Having found the line containing "This screenshot has height=580, width=1030." in the records below, copy that line and each later one exactly, dropping pictures.
-- Data for processing follows --
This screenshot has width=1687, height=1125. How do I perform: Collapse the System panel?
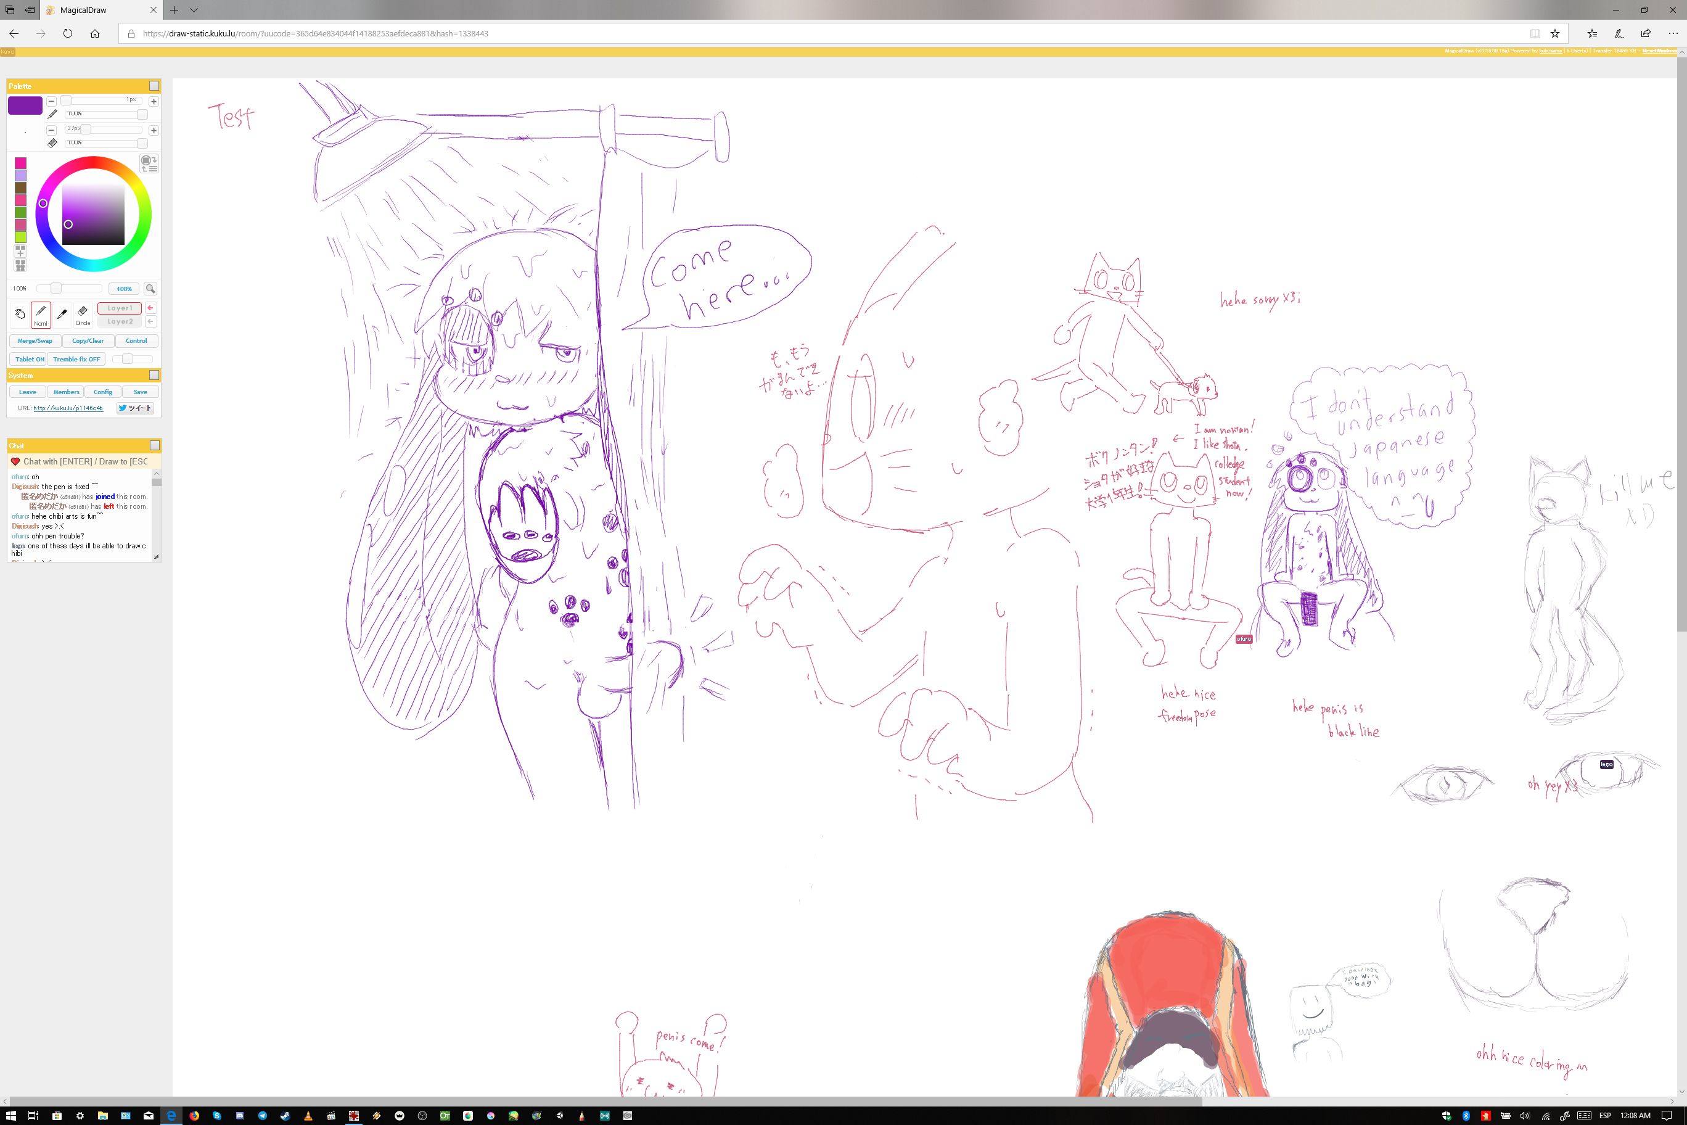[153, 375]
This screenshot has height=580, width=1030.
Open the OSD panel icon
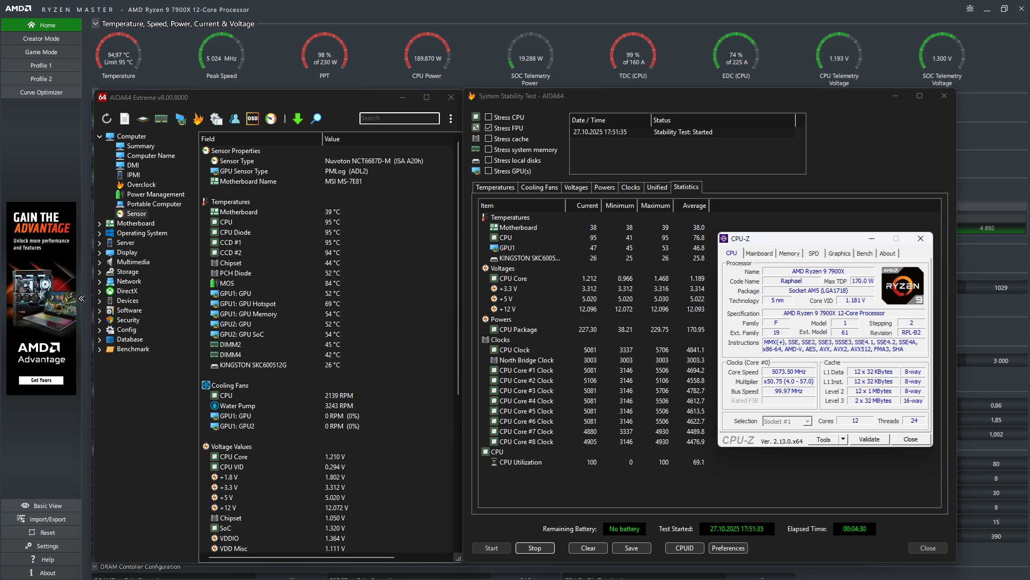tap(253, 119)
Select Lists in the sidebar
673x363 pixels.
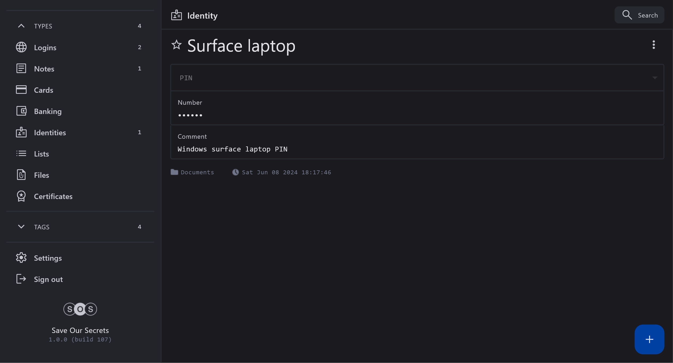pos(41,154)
-- Data for processing concluded --
> [Response for this exercise]:
This screenshot has height=580, width=1030.
Open the OSD panel icon
tap(253, 119)
Select Lists in the sidebar
673x363 pixels.
pos(41,154)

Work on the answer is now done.